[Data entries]
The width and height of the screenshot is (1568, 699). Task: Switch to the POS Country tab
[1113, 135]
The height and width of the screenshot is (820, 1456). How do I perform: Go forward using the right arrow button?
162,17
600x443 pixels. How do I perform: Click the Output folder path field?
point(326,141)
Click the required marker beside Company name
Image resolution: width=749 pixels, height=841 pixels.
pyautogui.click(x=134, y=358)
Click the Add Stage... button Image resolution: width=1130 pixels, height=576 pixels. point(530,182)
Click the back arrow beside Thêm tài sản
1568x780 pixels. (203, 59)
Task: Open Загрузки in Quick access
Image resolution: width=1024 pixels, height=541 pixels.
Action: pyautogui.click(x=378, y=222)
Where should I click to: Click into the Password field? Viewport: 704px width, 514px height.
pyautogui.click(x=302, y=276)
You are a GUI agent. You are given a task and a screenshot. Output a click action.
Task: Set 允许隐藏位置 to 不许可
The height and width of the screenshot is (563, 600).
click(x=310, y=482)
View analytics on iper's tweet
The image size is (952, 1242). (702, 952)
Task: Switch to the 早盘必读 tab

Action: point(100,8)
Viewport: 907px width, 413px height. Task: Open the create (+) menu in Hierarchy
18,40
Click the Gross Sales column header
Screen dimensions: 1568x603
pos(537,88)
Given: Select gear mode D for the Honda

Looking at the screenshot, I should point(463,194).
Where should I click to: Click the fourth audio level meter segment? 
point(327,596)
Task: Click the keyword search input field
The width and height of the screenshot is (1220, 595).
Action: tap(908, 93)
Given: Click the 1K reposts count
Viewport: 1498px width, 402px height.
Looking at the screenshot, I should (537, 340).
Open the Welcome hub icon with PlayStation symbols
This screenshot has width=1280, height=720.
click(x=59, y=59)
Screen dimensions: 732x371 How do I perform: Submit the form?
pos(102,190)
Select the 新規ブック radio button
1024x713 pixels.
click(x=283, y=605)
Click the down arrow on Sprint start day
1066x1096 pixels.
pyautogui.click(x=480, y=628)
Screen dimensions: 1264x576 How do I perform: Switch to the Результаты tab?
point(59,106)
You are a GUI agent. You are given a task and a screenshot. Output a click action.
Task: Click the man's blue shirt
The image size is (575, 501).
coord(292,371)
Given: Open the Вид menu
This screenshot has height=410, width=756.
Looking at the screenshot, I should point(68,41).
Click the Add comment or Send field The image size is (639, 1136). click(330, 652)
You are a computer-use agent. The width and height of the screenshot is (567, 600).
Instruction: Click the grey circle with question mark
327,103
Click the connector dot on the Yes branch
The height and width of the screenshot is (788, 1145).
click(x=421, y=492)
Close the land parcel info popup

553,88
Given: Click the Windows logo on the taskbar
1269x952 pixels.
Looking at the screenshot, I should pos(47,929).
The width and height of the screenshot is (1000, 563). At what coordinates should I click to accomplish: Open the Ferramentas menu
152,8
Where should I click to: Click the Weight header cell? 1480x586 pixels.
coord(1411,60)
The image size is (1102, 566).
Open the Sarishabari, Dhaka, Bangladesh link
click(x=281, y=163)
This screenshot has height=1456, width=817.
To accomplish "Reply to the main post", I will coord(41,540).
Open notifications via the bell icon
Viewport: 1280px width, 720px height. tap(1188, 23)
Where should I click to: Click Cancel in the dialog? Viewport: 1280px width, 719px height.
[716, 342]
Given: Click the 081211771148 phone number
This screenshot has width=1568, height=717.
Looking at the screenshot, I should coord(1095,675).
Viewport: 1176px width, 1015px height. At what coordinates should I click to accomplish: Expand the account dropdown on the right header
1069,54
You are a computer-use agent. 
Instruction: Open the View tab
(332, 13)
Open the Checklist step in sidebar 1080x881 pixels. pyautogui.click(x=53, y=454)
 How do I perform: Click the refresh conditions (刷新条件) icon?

**WHAT THE TASK REQUIRES:** The required answer is each line of the data in which the word "computer" appears.

**EXERCISE RESPONSE:**
You are a computer-use agent. The width and height of the screenshot is (567, 600).
You are a computer-use agent. 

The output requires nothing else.